The "volume" of a .45 wound is not +15% greater than a similar .355 wound. Volume is a product of area x length.
The area disrupted by a .452 diameter projectile is not +15% greater than that of a .355 diameter one. It's about 60% greater than the area disrupted by a .355 diameter projectile.
Area= pi x radius^2. (pi x radius squared)
Pi x .452/2^2=.1605 in^2.
Pi x .355/2^2=.0990 in^2.
61% (=/-). Multiply this by the length of the wound channel and no bonus for anything beyond exit of the projectile past the body in question to get "volume".
This is High School math, or what passed for it 50 years ago. (I don't know what they are teaching for math these days.)
And that's just for fmj. The number can be larger.
Being in California and living with 10-round magazines changes the dynamics of the decisions somewhat, but I attempt to carry a gun as much as possible - and to carry enough gun when I carry.
That's not correct.
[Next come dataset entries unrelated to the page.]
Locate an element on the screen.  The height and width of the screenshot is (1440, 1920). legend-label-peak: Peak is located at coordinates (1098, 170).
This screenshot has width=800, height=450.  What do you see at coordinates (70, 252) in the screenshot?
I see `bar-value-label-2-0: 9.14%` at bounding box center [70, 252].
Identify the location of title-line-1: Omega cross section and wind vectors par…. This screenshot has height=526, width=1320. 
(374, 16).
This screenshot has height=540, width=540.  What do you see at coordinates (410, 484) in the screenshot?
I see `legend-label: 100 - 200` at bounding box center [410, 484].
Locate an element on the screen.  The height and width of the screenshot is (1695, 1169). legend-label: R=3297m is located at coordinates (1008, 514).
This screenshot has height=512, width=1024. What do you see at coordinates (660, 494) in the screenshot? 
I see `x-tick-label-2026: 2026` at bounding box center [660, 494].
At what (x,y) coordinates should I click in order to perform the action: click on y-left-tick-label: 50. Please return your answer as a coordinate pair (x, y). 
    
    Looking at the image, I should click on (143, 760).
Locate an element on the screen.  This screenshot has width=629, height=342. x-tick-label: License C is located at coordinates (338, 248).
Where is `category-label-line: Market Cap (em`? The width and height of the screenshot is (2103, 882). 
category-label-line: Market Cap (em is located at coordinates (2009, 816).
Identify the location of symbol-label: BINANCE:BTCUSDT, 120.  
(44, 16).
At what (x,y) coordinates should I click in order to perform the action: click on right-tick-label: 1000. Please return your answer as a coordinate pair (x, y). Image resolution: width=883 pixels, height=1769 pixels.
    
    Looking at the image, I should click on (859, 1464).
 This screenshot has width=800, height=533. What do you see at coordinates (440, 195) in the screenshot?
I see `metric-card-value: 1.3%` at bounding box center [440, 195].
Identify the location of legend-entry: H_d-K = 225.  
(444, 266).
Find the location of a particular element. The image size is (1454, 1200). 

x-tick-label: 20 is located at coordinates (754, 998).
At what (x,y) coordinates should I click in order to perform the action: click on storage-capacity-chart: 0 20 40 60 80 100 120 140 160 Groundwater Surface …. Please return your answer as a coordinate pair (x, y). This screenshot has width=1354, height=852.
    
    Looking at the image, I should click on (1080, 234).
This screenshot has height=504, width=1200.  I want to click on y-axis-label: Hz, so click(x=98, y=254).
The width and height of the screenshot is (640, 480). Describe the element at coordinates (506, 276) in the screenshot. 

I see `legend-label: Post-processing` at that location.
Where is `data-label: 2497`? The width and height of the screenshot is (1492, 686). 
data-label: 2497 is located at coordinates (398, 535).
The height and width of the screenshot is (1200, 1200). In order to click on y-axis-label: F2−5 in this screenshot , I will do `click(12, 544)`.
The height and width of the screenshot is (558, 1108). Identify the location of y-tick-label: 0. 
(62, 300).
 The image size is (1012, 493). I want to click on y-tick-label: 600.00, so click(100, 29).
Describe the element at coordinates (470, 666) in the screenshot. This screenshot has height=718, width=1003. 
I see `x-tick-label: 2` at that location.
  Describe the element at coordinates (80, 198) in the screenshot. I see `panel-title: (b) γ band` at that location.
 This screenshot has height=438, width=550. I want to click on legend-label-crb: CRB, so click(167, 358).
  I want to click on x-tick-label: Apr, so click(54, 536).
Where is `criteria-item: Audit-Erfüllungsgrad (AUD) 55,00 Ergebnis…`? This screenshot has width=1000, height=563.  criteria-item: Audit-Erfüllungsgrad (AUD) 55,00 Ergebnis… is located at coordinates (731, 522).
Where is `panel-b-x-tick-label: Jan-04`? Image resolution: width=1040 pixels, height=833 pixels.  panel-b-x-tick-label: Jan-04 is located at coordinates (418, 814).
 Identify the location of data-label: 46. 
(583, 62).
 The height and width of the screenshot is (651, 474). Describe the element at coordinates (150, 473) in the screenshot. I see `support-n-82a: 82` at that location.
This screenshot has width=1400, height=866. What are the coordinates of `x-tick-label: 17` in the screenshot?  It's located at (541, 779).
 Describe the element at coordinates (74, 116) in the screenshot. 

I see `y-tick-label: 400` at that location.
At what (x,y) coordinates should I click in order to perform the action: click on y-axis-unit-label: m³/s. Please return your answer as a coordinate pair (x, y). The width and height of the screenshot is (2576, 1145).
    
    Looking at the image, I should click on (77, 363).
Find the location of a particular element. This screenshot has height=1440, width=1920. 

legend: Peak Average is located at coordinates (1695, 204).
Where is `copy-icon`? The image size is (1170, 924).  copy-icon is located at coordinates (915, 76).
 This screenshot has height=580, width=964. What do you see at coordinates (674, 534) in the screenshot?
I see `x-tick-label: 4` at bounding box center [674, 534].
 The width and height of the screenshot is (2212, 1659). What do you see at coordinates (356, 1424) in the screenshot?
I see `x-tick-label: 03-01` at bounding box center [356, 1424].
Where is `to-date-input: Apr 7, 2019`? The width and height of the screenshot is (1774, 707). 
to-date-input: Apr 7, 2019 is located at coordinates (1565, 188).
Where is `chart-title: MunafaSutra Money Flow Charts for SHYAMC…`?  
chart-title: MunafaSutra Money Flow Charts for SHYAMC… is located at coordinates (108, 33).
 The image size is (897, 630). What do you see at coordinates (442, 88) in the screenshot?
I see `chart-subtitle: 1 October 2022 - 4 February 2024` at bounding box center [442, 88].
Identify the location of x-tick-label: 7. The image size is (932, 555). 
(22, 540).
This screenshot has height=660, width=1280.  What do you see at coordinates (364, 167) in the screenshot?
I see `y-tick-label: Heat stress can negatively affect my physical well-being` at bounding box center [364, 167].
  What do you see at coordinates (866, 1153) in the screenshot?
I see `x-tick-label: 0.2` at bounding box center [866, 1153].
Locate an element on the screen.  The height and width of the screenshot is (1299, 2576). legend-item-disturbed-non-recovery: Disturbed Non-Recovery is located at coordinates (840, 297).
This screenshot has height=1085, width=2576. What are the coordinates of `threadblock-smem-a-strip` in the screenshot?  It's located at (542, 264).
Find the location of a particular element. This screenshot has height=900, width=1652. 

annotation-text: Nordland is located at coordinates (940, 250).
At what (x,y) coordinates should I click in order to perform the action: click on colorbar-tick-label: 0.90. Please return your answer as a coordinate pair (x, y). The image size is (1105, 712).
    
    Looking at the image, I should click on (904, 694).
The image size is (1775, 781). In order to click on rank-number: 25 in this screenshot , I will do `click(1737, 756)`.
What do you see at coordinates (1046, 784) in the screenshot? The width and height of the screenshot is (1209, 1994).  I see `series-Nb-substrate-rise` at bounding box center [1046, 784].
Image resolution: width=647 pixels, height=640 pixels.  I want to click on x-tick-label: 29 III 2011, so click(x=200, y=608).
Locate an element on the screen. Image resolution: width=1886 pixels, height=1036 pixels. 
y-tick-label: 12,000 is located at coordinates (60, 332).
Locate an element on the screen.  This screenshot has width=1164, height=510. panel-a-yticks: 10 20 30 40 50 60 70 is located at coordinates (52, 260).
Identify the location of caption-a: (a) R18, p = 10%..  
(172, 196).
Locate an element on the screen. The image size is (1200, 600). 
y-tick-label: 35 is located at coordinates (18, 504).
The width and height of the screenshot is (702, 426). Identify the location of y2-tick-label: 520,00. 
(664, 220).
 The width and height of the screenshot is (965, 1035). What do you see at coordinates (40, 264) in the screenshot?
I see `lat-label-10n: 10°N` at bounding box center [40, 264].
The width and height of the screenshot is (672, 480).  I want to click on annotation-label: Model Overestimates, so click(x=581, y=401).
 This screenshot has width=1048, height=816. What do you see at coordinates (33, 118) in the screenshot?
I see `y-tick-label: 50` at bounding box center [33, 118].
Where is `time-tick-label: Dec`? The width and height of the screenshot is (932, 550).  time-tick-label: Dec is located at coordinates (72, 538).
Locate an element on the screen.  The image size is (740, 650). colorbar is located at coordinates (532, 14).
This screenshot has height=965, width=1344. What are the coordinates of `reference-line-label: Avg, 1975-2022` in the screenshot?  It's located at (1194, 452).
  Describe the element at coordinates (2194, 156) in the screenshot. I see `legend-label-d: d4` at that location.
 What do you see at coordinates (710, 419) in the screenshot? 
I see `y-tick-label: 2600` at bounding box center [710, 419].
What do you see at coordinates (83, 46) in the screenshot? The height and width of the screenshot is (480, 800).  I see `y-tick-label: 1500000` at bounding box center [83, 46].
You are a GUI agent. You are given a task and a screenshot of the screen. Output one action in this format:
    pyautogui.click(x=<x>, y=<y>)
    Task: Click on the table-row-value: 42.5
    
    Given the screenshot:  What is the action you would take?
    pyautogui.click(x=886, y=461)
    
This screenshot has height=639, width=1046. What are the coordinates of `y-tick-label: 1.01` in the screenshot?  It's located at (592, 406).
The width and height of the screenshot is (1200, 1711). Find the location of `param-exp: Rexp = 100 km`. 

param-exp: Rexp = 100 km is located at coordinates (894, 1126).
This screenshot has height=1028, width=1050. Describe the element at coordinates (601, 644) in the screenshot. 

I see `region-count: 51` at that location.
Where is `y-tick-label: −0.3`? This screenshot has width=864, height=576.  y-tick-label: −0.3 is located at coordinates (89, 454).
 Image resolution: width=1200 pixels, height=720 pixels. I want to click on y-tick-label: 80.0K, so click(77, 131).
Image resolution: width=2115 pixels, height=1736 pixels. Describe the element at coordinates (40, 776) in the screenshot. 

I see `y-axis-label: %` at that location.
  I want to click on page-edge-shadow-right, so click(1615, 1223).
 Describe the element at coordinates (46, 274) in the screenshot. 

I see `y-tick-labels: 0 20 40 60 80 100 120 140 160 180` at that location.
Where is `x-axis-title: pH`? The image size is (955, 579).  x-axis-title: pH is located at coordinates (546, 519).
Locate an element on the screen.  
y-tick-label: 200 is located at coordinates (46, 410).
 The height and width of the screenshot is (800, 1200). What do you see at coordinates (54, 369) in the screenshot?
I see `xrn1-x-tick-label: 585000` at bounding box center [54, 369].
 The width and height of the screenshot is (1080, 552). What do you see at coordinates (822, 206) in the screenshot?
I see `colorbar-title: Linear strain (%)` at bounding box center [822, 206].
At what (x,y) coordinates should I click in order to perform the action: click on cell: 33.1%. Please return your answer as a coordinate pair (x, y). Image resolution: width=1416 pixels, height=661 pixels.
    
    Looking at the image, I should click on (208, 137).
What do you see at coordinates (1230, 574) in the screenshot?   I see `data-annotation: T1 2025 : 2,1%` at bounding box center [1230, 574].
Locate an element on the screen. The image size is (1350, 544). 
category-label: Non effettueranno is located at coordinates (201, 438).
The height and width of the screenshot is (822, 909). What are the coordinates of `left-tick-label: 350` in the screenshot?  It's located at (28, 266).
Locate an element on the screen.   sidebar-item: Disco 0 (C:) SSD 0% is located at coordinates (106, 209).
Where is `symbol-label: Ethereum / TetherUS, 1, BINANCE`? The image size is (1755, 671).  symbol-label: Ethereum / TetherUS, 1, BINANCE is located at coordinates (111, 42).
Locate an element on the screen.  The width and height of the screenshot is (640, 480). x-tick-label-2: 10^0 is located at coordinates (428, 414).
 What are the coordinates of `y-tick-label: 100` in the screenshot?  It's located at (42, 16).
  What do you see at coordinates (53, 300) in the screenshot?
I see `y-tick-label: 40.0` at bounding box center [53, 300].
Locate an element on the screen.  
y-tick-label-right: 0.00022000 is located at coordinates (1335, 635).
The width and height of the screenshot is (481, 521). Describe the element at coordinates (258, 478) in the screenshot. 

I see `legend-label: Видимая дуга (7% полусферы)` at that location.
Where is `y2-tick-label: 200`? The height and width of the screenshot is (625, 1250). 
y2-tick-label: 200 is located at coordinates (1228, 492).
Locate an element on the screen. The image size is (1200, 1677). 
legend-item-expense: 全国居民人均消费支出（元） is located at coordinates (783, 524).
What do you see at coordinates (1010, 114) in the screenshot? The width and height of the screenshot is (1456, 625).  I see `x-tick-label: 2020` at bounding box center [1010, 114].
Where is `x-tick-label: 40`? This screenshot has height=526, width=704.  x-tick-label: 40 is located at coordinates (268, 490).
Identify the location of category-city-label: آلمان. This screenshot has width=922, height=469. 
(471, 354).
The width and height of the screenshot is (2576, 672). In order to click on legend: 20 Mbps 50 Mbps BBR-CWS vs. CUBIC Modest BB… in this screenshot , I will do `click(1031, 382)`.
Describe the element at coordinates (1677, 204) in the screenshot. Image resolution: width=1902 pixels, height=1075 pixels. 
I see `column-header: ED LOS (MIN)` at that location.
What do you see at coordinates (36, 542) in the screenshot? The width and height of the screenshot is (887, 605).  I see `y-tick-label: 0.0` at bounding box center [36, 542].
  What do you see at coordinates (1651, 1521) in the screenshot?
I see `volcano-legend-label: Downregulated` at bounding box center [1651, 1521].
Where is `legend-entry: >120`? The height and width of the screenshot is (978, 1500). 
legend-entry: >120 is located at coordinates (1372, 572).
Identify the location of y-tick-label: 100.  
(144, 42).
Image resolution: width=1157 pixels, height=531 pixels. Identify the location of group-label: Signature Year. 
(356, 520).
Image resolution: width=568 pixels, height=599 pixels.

What that's showing is that .0990 = 61% of .1605.
So, what that really means is that .1605 is 39% larger than .0990.
For .1605 to be 61% larger, the other number would have to be .06259 (39% of .1605).
You subtract 61% from 100% to find out the difference. 100 - 61 = 39, or 39%.
To make it easier to understand, let's simply compare the outer diameter of bullets. A 9mm is .355 and a .45 is .451.
If I divide .355 by .451, I get .787 (.355 / .451 = .787). That means that the 9mm bullet is 78.7% of the diameter of the .45 and NOT that the .45 is 78.7% larger than the 9mm.
To find out how much larger (in percentage) I take 78.7 and subtract that from 100. 100 - 78.7 = 21.3.
So, a .45 caliber bullet diameter is 21.3% larger than a 9mm bullet diameter.